Segundo o governo estadual, a educação em São Paulo envolve 13,3 milhões de pessoas, entre estudantes, professores e outros trabalhadores. Esse total corresponde a 32% da população do estado. Bacha ressalta que é preciso considerar que todas essas pessoas vão circular também no transporte coletivo, nas ruas e, depois, voltar para casa.

“A presença de professores e alunos não diz respeito apenas ao prédio da escola, é uma ameaça a todos”, afirmou Bacha em audiência pública virtual realizada na última terça (28) pela Assembleia Legislativa, por iniciativa dos deputados petistas Professora Bebel e Emídio de Souza.

Professora Bebel, também presidenta do Sindicato dos Professores do Ensino Oficial do Estado (Apeoesp), defendeu a necessidade de os prédios estarem adaptados para receber os alunos. Segundo ela, não se trata de um embate com o governo e sim da preocupação com a vida das pessoas que ali vão circular.

Emidio de Souza ressaltou que o governo Doria precisa ouvir os professores, estudantes e as famílias. “Não podemos aceitar que as decisões que envolvem a vida de milhões de pessoas sejam tomadas sem o mínimo de debate”, disse.
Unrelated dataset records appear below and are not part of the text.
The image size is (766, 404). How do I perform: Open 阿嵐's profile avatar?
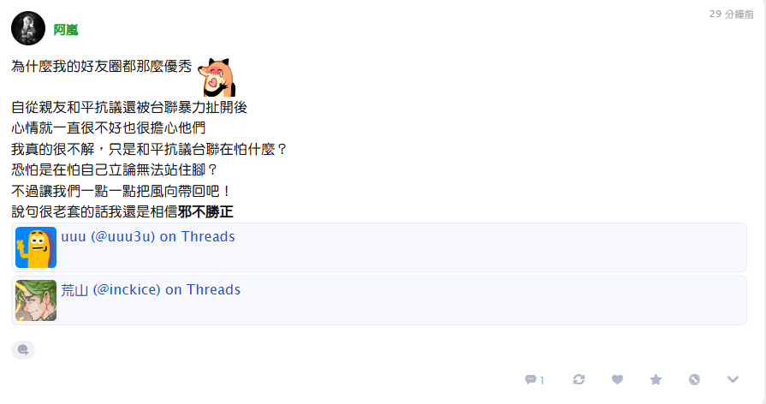tap(28, 28)
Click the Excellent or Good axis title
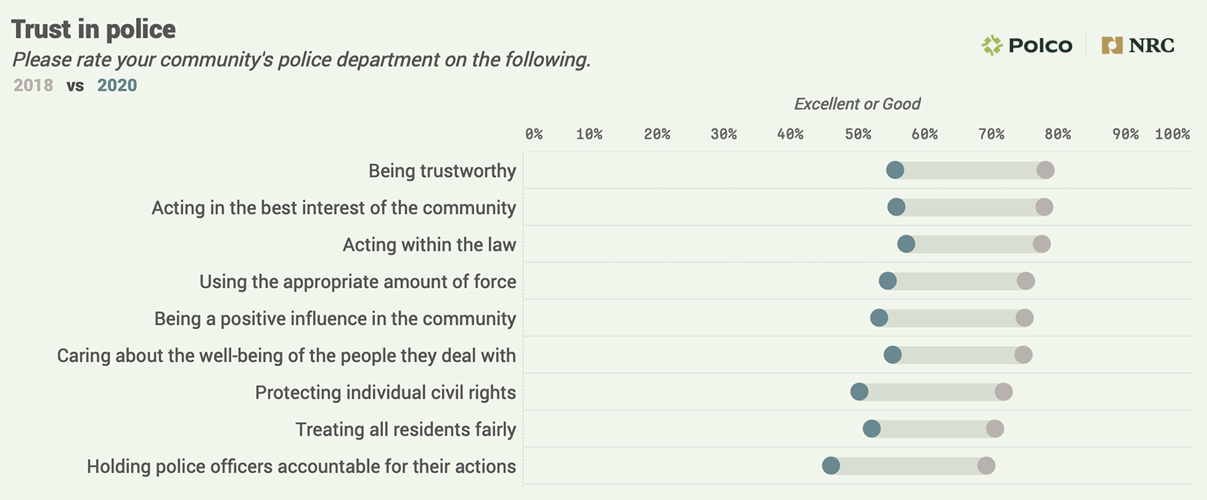 (857, 104)
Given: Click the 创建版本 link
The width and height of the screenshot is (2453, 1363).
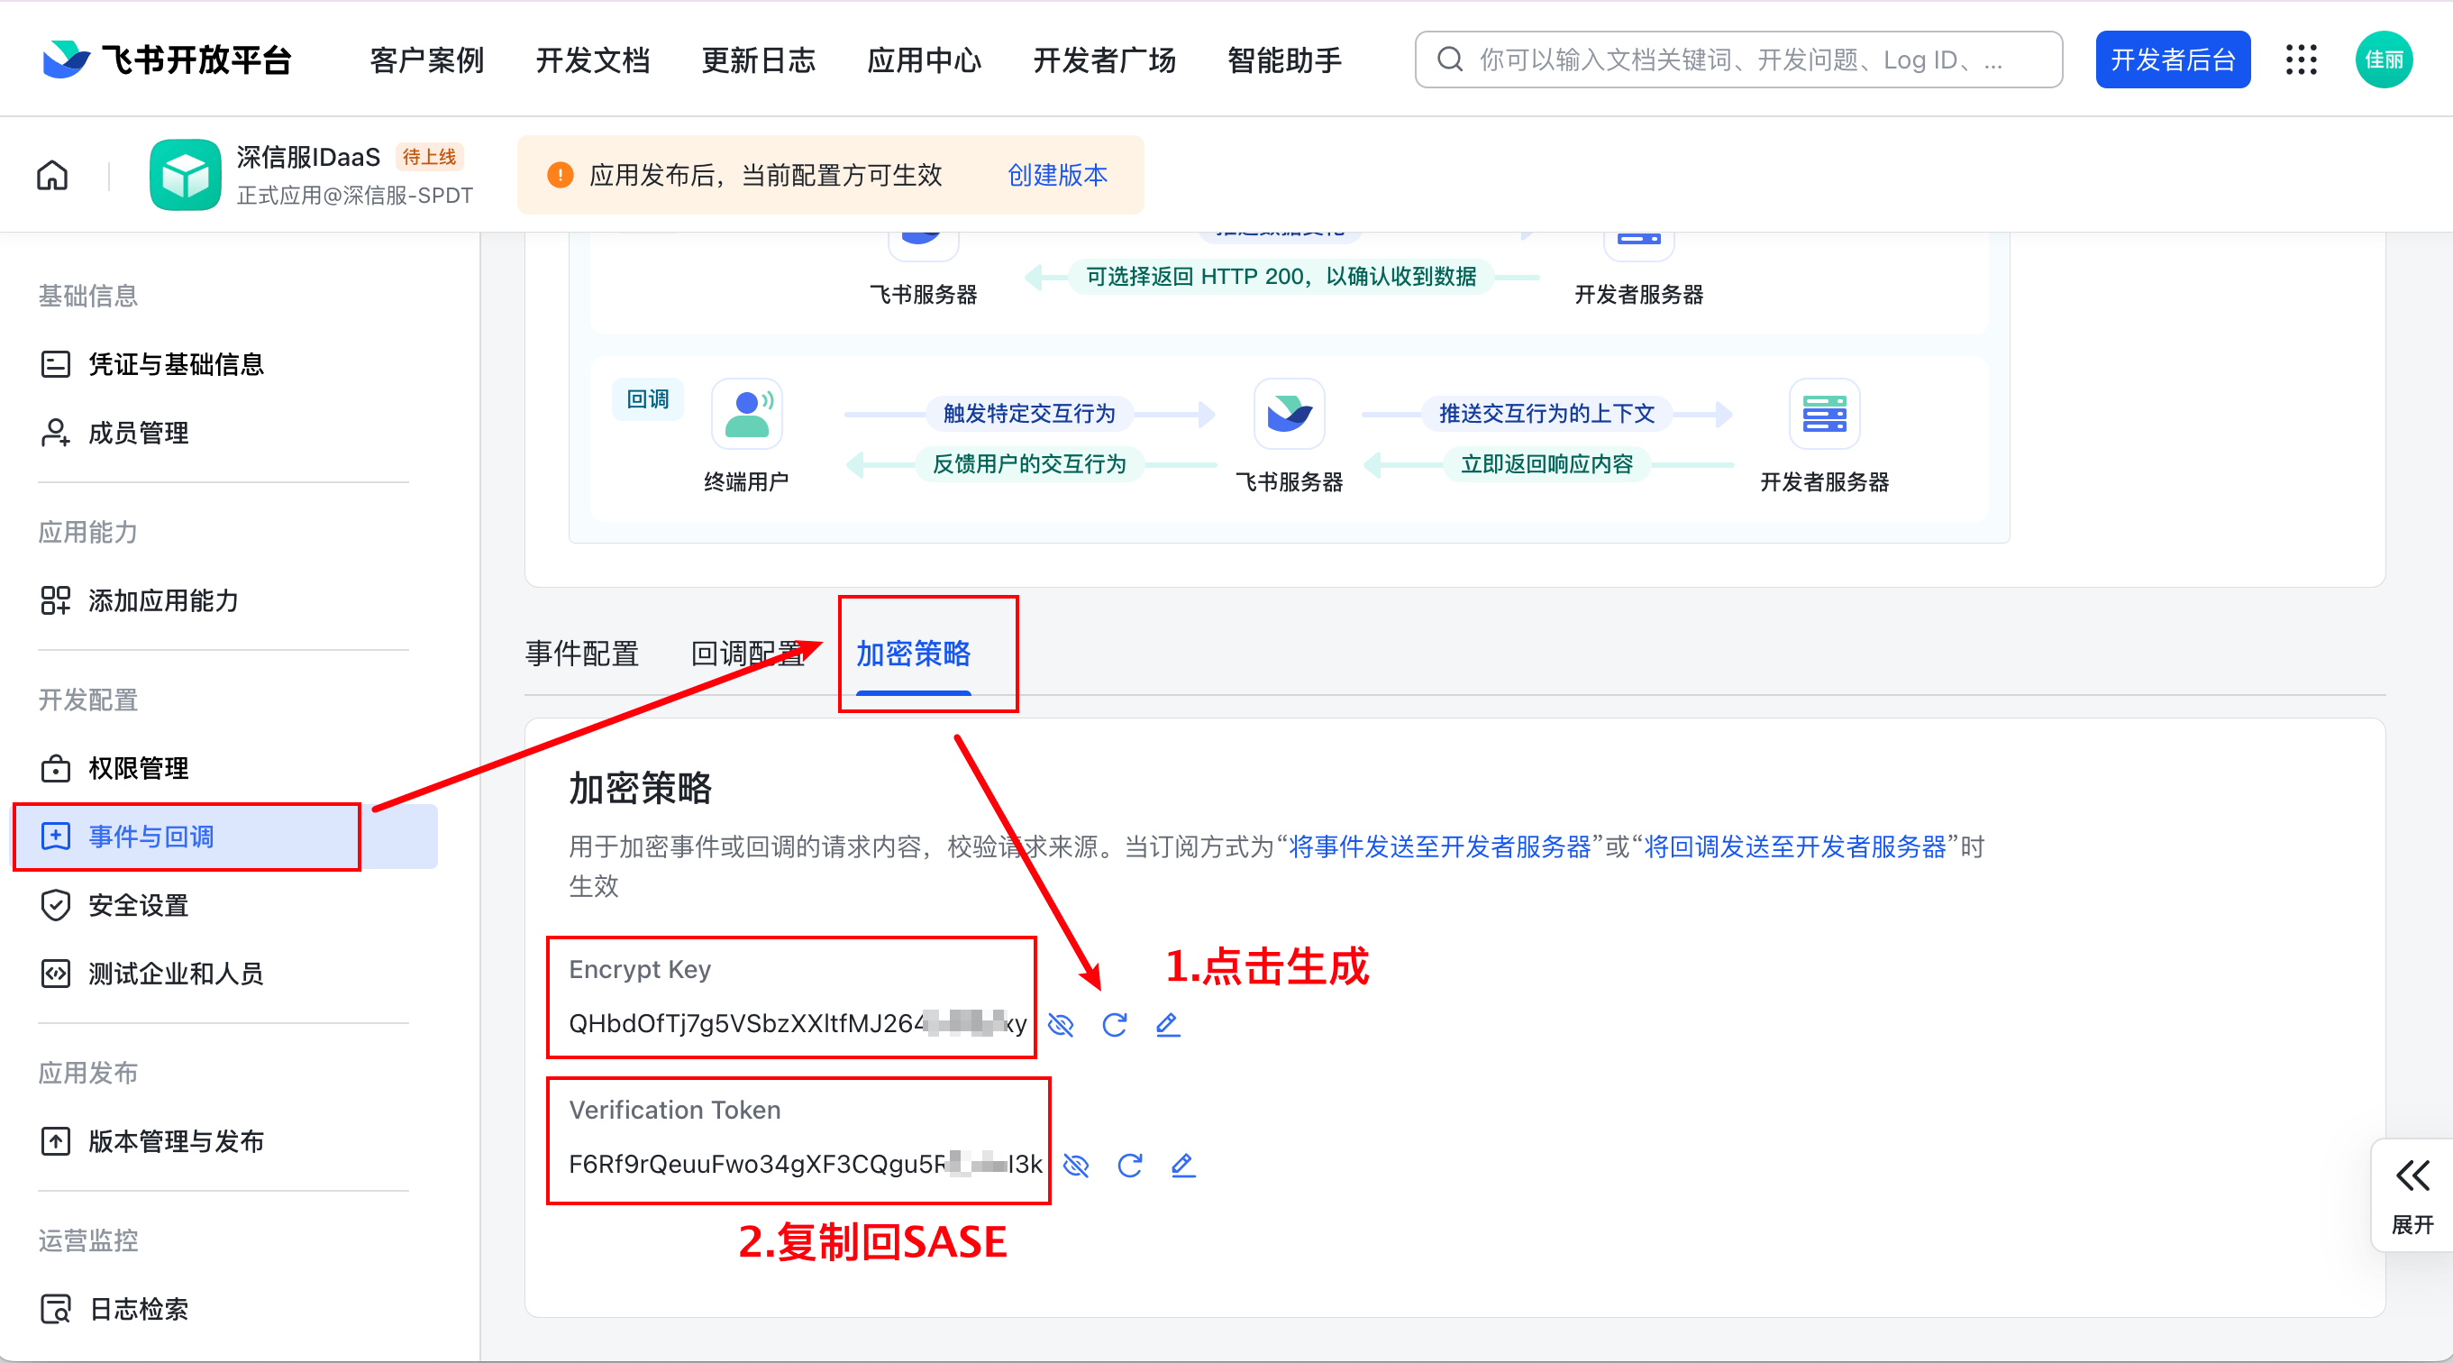Looking at the screenshot, I should coord(1057,175).
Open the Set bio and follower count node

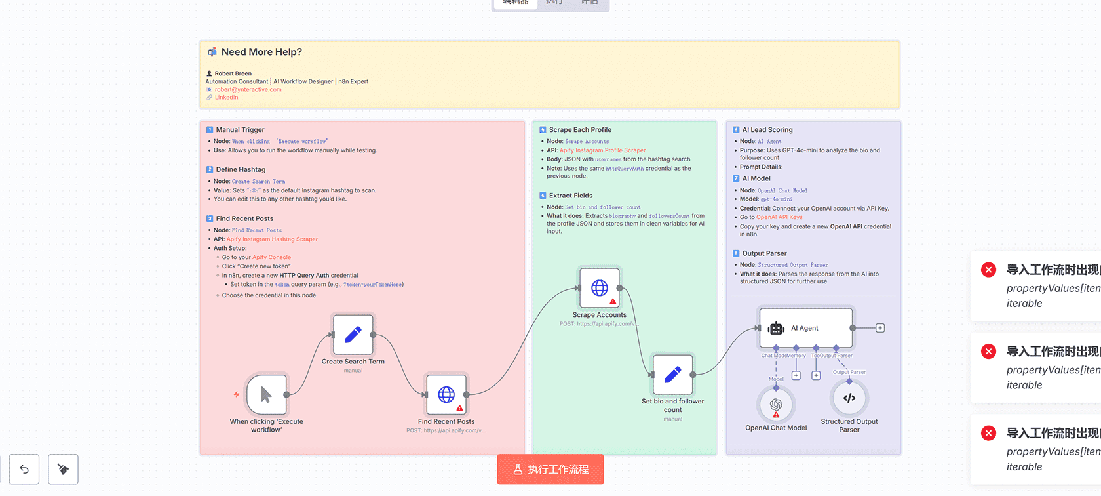pos(672,375)
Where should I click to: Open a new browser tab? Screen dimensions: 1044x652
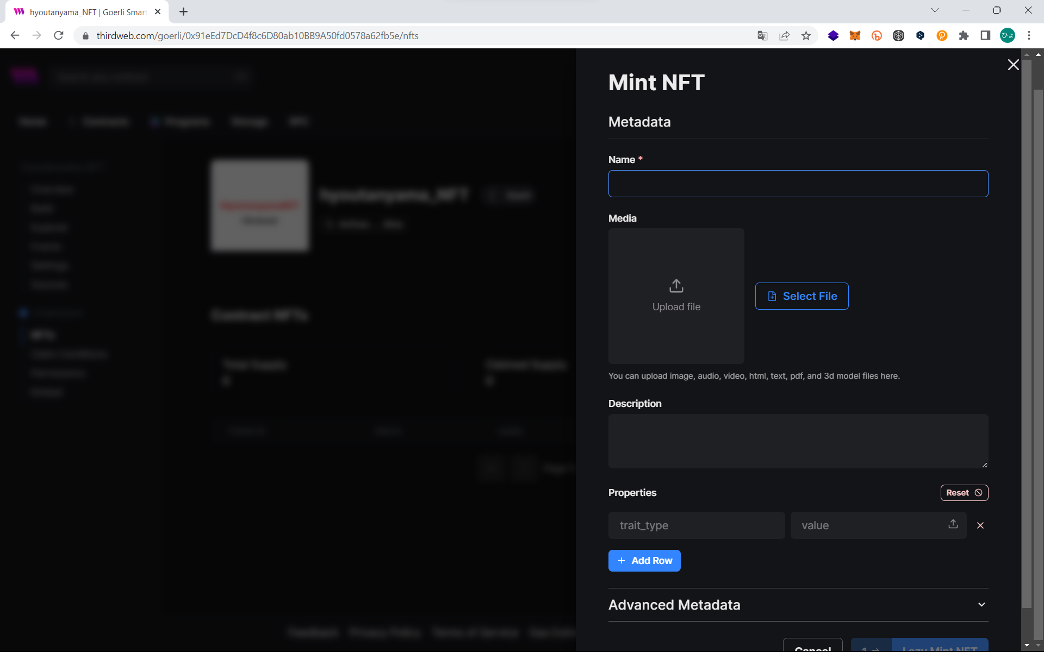tap(183, 12)
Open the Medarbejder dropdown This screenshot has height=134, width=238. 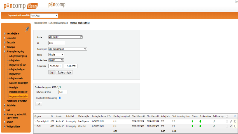(x=67, y=49)
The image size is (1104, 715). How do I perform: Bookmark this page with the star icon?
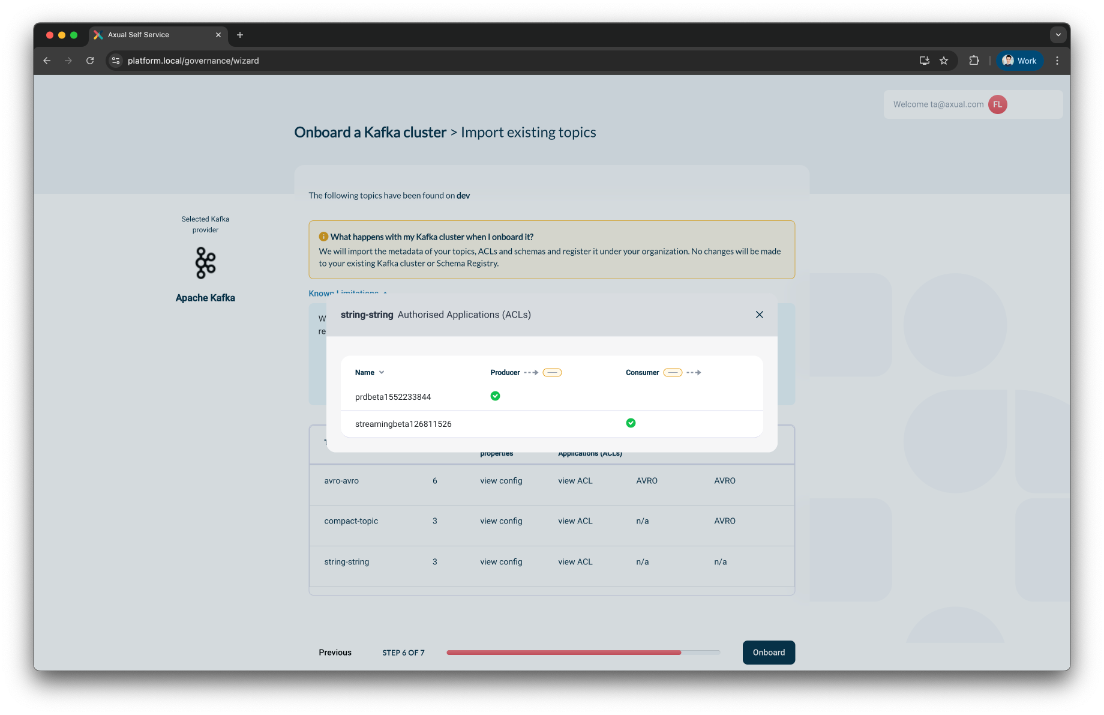click(944, 61)
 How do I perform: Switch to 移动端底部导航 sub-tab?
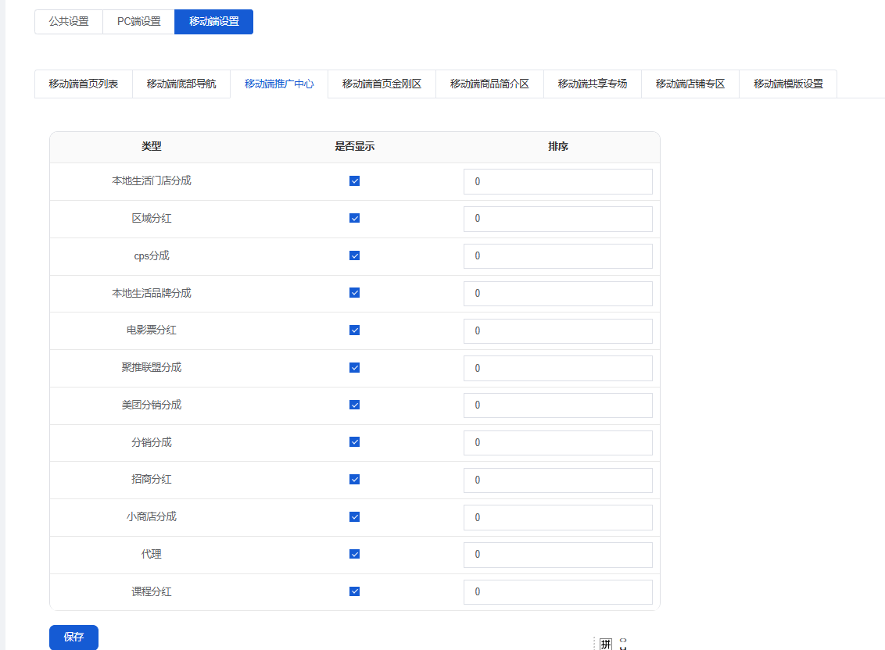pyautogui.click(x=181, y=84)
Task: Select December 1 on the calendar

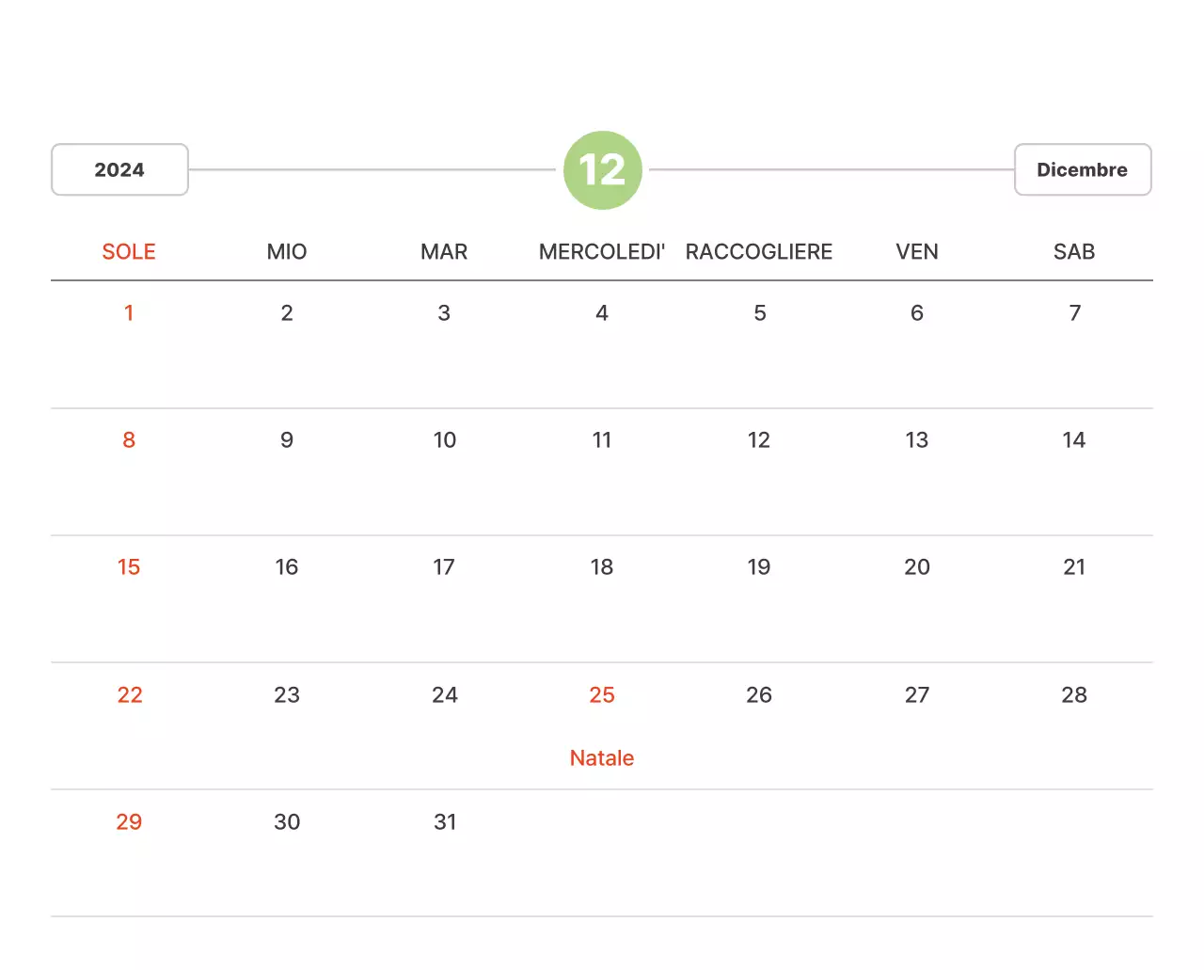Action: pos(129,312)
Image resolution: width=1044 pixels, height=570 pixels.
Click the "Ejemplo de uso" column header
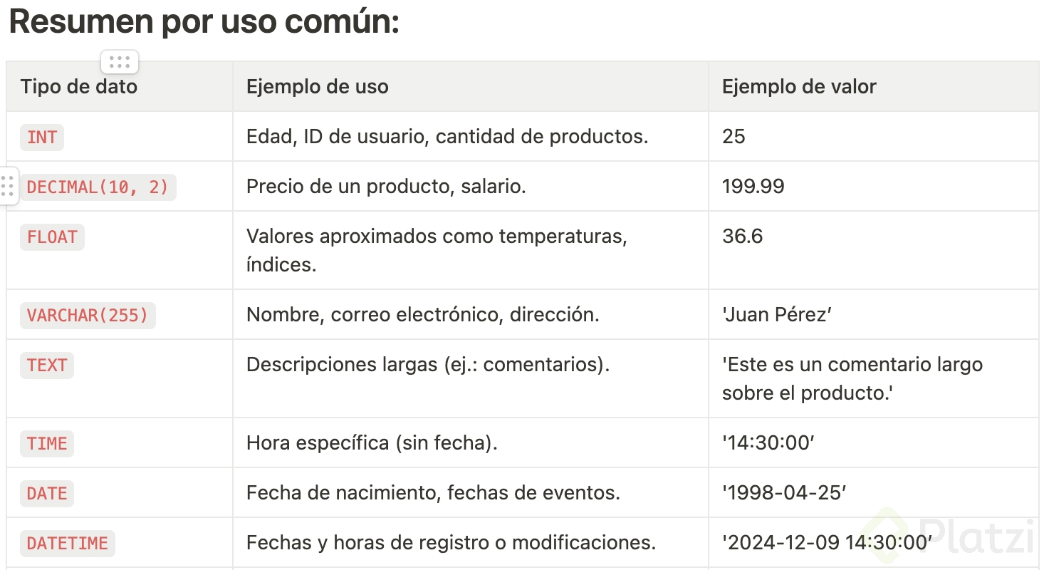click(318, 87)
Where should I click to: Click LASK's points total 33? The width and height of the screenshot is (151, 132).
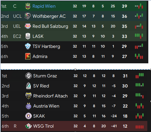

A deputada Professora Bebel protocolou ofício junto à OMS/OPAS denunciando os riscos da volta às aulas presenciais. No documento dirigido ao diretor-geral da Organização Mundial da Saúde, Dr. Tedros Adhanom Ghebreyesus, é relatada a postura do governo do Estado de São Paulo frente à pandemia da Covid-19.

“A pressão econômica e o ano letivo não podem estar acima das vidas. O mercado quer a volta das aulas porque visam à economia, pensando que a pessoa pode voltar a trabalhar e colocar a responsabilidade da segurança e da saúde de seus filhos na escola, o que não é verdade”, comentou o médico infectologista Alexandre Motta Câmara.

Ex-supervisor do programa Mais Médicos e integrante do corpo clínico do Hospital Giselda Trigueiro, unidade de referência em doenças infectologistas no Rio Grande do Norte, Motta diz que o Brasil é um país que vive desgovernado, sem políticas nacionais de enfrentamento à pandemia e onde os dados mostram que a Covid-19 está bem distante de ser controlado.

“É difícil essa situação que estamos vivendo, porque o vírus é algo que você não vê e acredita que ele não está em alguns lugares, mas está! Nós temos um nó e não temos um norte. Não temos quem guie este navio para um porto seguro, não temos ministro da Saúde, não temos presidente e não temos política. Por isso nossos números de casos e mortes pela doença são tão altos”, afirma.

Para o presidente da Confederação Nacional dos Trabalhadores da Educação (CNTE), Heleno Araújo, o debate de retorno às aulas é uma pressão dos empresários, que querem que pais e mães voltem a trabalhar e outros que querem que suas escolas abram logo para não perder alunos. A orientação da CNTE para seus sindicatos filiados é que se uma das medidas de segurança não estiver sendo executada pela escola ou pelo governo do Estado é para fazer greve.

“Nós defendemos a orientação da OMS para voltar às aulas com segurança e é preciso que haja controle sobre a contaminação e sobre o vírus. Mas para isso a gente sabe que precisa de financiamento e recursos, vontade política e um governo comprometido com a educação, o que não é o caso do Brasil”, afirma Heleno.

Na última terça (29), uma carreata chamada pela Apeoesp contra o retorno às aulas presenciais foi impedida pela polícia de chegar à porta do Palácio dos Bandeirantes, sede do governo do Estado de São Paulo.

A bancada do PT na Alesp se solidarizou com os trabalhadores. “Não bastasse a falta de compromisso do governador Doria com as vidas envolvidas no retorno às aulas, os trabalhadores do Estado tiveram que enfrentar a truculência policial que impediu a manifestação dos participantes durante ato pacífico contra a retomada das aulas”, afirmaram os deputados estaduais em nota, que também defende a volta às aulas presenciais apenas após a epidemia ter sido controlada.